Traduction de l’article de Pam Laricchia  « I can read, you know! »
Publié dans:
Life Learning Magazine, May/June 2004
Photos de Lissy Larrichia quand elle était enfant.
Traduit de l’anglais par Béatrice Mantovani

« Je sais lire, tu sais! » répliqua nonchalamment ma fille de neuf ans à son frère aîné l’été dernier. Je ne me souviens même pas ce qu’il lui avait dit, mais la réponse fut remarquable. Ce fut un tournant pour elle, de déclarer qu’elle pouvait lire.

J’avais retiré mes trois enfants de l’école un peu plus d’un an avant cet incident. Ou, plus justement, ils avaient sauté sur l’occasion de partir quand elle leur avait été offerte! À l’époque, ma fille était en deuxième année (Ndt: équivalent du CE1) et l’une des élèves préférées de sa maîtresse. C’était une bonne élève et elle semblait prendre plaisir à aller à l’école, même si elle était dans l’un des groupes les plus faibles en lecture. J’ai donc été surprise, bien qu’agréablement, qu’elle aie été sur un petit nuage pendant trois jours en envisageant le fait de ne pas avoir besoin de retourner à l’école après les vacances de mars.

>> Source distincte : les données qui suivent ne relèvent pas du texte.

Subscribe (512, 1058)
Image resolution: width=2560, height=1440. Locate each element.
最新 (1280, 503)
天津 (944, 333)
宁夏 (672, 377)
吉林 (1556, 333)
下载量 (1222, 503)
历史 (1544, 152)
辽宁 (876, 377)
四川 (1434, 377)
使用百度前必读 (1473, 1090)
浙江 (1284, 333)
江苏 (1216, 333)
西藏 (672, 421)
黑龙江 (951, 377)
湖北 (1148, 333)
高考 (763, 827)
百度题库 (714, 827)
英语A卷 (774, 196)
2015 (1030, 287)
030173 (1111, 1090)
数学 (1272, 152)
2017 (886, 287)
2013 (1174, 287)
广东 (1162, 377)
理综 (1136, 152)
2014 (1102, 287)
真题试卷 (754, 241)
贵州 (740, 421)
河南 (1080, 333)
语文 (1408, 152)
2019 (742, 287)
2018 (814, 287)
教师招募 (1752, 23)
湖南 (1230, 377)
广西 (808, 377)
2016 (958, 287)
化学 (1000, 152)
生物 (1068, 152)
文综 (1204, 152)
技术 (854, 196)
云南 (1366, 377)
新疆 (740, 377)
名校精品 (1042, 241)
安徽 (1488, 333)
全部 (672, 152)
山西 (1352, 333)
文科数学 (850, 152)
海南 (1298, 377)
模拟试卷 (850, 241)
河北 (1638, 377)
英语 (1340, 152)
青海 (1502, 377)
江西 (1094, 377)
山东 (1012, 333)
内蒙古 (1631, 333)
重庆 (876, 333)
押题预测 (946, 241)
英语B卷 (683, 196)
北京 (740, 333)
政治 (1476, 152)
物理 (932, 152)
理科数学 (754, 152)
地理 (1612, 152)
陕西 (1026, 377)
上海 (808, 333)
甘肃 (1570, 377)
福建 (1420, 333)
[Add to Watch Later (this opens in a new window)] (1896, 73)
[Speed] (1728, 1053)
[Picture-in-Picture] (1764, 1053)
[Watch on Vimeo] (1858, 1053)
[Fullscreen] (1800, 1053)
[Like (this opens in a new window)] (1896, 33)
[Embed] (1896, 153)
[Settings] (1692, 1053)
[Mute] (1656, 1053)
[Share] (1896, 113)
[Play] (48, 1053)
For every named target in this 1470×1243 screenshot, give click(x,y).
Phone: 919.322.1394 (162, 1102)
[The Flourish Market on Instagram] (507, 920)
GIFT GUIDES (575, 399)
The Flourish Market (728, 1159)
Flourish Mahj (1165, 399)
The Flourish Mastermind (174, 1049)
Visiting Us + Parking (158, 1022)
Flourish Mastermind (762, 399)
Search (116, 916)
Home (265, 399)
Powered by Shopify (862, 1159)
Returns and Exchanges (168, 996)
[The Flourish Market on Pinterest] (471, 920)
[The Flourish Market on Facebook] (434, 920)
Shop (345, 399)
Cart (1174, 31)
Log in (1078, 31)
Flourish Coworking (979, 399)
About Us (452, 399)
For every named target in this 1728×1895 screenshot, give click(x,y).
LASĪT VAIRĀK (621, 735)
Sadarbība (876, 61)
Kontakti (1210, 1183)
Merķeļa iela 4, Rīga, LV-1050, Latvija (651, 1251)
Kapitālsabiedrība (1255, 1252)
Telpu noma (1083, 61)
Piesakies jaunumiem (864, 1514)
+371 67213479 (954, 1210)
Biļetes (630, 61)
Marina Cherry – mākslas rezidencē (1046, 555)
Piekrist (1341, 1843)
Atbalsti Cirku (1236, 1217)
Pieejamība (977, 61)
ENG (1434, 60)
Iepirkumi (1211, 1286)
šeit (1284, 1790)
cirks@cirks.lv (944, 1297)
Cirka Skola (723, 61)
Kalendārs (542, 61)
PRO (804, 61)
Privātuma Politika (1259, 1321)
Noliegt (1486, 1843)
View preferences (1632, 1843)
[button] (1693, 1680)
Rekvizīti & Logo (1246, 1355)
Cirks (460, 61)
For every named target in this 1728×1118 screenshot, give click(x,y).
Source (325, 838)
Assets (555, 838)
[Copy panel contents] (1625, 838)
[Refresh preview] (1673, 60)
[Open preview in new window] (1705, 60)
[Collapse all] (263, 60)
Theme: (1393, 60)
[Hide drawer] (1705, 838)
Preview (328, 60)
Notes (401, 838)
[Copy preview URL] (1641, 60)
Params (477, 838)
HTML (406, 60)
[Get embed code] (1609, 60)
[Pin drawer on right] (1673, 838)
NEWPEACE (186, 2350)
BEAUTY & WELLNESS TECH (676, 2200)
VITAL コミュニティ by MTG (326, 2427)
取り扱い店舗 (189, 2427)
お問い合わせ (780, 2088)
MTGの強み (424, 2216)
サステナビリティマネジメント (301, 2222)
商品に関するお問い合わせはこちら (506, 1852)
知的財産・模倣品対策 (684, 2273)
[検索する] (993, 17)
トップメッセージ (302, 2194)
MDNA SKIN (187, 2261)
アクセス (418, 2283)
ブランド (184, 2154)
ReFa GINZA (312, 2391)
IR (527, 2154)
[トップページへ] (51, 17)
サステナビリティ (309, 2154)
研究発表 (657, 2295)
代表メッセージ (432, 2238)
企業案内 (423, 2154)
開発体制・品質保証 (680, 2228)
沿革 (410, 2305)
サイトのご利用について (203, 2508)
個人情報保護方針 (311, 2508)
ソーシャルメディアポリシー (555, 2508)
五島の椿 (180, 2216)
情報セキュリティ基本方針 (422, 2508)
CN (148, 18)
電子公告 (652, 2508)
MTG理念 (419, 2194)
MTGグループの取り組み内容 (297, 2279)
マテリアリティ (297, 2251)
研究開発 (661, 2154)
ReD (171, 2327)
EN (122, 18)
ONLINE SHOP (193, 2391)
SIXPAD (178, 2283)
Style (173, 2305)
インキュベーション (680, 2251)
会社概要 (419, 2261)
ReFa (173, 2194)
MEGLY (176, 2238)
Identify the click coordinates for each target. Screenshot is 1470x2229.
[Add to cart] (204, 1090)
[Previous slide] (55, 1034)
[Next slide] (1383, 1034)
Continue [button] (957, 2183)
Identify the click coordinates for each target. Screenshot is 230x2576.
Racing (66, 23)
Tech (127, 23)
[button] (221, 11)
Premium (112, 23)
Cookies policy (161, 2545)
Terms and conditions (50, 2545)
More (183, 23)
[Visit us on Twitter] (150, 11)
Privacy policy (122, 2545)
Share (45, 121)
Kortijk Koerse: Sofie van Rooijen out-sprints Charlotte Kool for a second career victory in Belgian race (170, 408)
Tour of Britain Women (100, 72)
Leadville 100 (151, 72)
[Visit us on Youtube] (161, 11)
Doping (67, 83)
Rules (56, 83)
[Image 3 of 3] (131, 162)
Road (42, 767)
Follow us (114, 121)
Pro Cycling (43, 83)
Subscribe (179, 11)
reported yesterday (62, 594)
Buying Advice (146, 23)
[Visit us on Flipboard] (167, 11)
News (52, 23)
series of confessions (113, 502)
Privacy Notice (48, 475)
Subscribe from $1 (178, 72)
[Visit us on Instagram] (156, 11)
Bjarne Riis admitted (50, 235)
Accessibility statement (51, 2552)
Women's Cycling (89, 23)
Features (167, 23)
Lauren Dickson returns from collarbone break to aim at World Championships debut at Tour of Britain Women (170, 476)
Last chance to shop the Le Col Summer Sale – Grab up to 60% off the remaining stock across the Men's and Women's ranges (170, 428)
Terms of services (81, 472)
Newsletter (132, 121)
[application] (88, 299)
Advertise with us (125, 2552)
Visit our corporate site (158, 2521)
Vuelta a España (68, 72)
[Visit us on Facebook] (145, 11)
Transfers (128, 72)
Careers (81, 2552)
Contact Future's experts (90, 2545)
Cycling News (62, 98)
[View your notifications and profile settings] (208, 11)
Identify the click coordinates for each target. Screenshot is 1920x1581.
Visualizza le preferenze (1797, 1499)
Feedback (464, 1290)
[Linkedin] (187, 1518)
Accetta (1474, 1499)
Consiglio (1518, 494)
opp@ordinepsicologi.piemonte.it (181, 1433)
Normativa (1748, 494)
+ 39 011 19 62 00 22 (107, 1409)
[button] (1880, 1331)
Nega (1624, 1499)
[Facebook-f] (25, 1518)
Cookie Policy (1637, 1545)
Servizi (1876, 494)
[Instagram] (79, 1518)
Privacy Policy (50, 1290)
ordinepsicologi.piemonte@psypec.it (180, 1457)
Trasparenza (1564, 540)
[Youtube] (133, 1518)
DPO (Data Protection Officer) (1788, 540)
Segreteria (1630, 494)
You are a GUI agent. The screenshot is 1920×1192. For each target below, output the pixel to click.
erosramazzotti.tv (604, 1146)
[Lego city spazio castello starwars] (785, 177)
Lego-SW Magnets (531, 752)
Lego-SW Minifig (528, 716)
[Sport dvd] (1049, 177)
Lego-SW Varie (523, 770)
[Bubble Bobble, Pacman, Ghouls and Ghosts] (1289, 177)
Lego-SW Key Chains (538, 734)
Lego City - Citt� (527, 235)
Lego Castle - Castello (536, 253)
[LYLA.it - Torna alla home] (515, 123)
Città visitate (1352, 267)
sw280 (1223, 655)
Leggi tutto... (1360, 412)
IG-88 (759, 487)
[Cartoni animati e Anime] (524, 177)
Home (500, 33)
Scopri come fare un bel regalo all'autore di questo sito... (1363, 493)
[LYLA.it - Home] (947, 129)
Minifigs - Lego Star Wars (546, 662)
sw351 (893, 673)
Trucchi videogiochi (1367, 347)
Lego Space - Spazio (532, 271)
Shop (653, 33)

Même si elle avait lu les premiers livres de lecture donnés par l’école sans trop se plaindre, elle ne voulait pas lire de livres une fois à la maison. On pouvait souvent l’entendre déclarer « je ne peux pas lire”, et rien de ce que je disais ne pouvait la convaincre du contraire. Je lui ai dit que si ça l’intéressait de lire un livre elle-même, elle pouvait me demander n’importe quel mot qu’elle rencontrerait et qu’elle ne connaissait pas encore, et je le lirai pour elle. Non merci fut sa réponse.

J’ai donc complètement lâché prise; aucune pression ou attentes. En même temps j’ai veillé à lire des livres à haute voix pour elle et ses frères à peu près tous les jours. Son frère aîné avait reçu le premier livre de Harry Potter, donc nous avons commencé par là. Tous ont énormément apprécié l’histoire et nous avons lu les quatre livres de nombreuses fois, avons attendu avec impatience la sortie du cinquième livre en juin, puis l’avons dévoré ensemble en trois jours. Si un film que nous regardions était basé sur un livre, je pouvais le mentionner. Si quelqu’un posait une question dont la réponse devait être cherchée dans un livre, je le faisais moi-même. Les livres étaient juste une autre partie de notre vie, je n’en faisais pas tout une histoire. Et quand elle me le demandait, je lisais pour elle. Ou son frère aîné le faisait, généralement quand ils étaient en train de jouer à des jeux vidéo. Je lui ai dit en passant que je découvrais encore de nouveaux mots, que personne ne les connaît tous … et ça a probablement aidé de me voir buter en essayant de prononcer des mots nouveaux et des noms dans les livres de Harry Potter.

De temps en temps, elle lisait un mot ou deux, ici et là. Occasionnellement je le lui faisais remarquer, mais elle insistait quand même sur le fait qu’elle ne pouvait pas lire. Il semblait que sa définition d ‘«être capable de lire» était d’être capable de lire les livres de Harry Potter couramment. Ou, plus généralement, je pense, être capable de lire et de comprendre des «vrais» livres, ceux au niveau de son vocabulaire, de sa compréhension et de son intérêt, pas des livres de lecture débutants où le vocabulaire est limité et l’histoire sacrifiée sur l’autel du « savoir lire ». Je sais maintenant que c’était un bon raisonnement. Où est l’urgence?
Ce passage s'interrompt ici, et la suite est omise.